**PAGE EXTRACT**
The publication of "Beyond the Pleasure Principle" in 1920 marked a crucial turning point in Sigmund Freud's psychoanalytic theory. Up until then Freud infamously held that all human action is based on the sexual drives (the libido or Eros) and the pleasure principle of perusing pleasure while avoiding pain. In "Beyond the Pleasure Principle" Freud suggested that man is also governed by a competing instinctual drive: the death drive (or Thanatos, the Greek god of death).
It was the horrors of World War 1 which led Freud to hold that inside all of us lies a force which is aggressive, violent and (also self-) destructive. Life and death, Freud realized, are two sides of the same coin and therefore their mutual interaction is at the very core of human existence.
Freud moves from clinical evidence to support his theory to speculation. in sections 1-3 of "Beyond the Pleasure Principle" Freud asks if we can find examples of incidents in which human action moves "beyond the Pleasure Principle", that is not abiding by it. He identifies four such cases: children's games, recurring dreams, self harming and the underlying principle of repetition compulsion (enacting unpleasant events over and over again). Freud could not account for repetition compulsion under the premise of the pleasure principle and he therefore concluded that it must be separate from it.
In sections 4-7 of "Beyond the Pleasure Principle" Freud speculates that repetition compulsion is a form or relieving pressure originating in trauma, granting relief to self destructive forces. He added the example of masochism which he claims precedes sadism, and not the other way around.
The most inspiring point in Freud's "Beyond the Pleasure Principle" is the suggestion that to the same extent we want live and love we also want to die and destroy. The dual nature of man was now brought to the forefront of psychoanalysis.

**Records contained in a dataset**
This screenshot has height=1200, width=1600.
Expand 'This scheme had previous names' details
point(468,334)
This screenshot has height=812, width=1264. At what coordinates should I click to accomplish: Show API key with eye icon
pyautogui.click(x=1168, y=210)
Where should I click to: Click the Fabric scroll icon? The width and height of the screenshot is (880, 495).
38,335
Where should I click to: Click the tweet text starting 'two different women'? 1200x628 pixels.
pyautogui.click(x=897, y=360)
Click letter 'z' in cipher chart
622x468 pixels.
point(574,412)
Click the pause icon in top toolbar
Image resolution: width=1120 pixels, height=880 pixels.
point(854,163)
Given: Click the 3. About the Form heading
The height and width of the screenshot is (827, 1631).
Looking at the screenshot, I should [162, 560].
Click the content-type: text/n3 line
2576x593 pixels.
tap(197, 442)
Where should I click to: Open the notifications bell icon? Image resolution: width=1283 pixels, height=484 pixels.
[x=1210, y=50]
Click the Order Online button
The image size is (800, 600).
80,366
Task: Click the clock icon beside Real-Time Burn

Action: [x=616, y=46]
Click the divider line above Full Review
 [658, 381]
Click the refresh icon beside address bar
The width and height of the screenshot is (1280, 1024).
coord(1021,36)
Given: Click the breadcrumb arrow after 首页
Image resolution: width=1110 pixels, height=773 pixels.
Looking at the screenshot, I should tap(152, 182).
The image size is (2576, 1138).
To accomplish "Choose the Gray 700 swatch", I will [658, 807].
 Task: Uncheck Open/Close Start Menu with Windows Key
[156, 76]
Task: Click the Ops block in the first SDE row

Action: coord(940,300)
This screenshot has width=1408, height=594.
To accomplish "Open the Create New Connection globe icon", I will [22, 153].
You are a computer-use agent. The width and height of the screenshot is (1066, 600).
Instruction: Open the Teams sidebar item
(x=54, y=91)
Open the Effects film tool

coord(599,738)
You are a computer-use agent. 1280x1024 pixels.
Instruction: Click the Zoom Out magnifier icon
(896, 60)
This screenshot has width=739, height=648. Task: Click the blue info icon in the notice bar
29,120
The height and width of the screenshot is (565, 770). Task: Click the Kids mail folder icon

**ACTION ITEM A**
Reproduce the Freud passage from "It was the horrors" up to and including "separate from it.", switching "children's games" to "childhood play".
**ACTION ITEM B**
According to the Freud passage, why did Freud conclude that repetition compulsion must be separate from the pleasure principle?
**ACTION ITEM C**
List the cases the Freud passage says Freud identified in which human action moves "beyond the Pleasure Principle".

**EXERCISE ANSWER A**
It was the horrors of World War 1 which led Freud to hold that inside all of us lies a force which is aggressive, violent and (also self-) destructive. Life and death, Freud realized, are two sides of the same coin and therefore their mutual interaction is at the very core of human existence.
Freud moves from clinical evidence to support his theory to speculation. in sections 1-3 of "Beyond the Pleasure Principle" Freud asks if we can find examples of incidents in which human action moves "beyond the Pleasure Principle", that is not abiding by it. He identifies four such cases: childhood play, recurring dreams, self harming and the underlying principle of repetition compulsion (enacting unpleasant events over and over again). Freud could not account for repetition compulsion under the premise of the pleasure principle and he therefore concluded that it must be separate from it.

**EXERCISE ANSWER B**
Freud could not account for repetition compulsion under the premise of the pleasure principle. He therefore concluded that it must be separate from it.

**EXERCISE ANSWER C**
- children's games
- recurring dreams
- self harming
- the underlying principle of repetition compulsion